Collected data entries
════

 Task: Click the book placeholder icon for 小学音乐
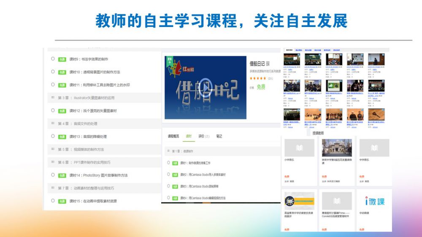[299, 148]
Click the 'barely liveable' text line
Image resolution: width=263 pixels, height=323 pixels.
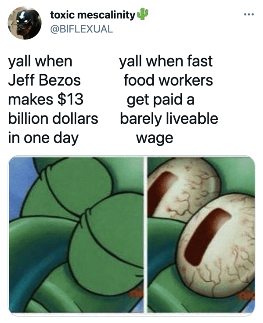tap(169, 118)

════

## DESCRIPTION OF THE TASK
Leave the pictures out and print the records above exactly as they stand.

## WRITTEN RESPONSE
 Task: Click the book placeholder icon for 小学音乐
[299, 148]
Click the 'barely liveable' text line
Image resolution: width=263 pixels, height=323 pixels.
tap(169, 118)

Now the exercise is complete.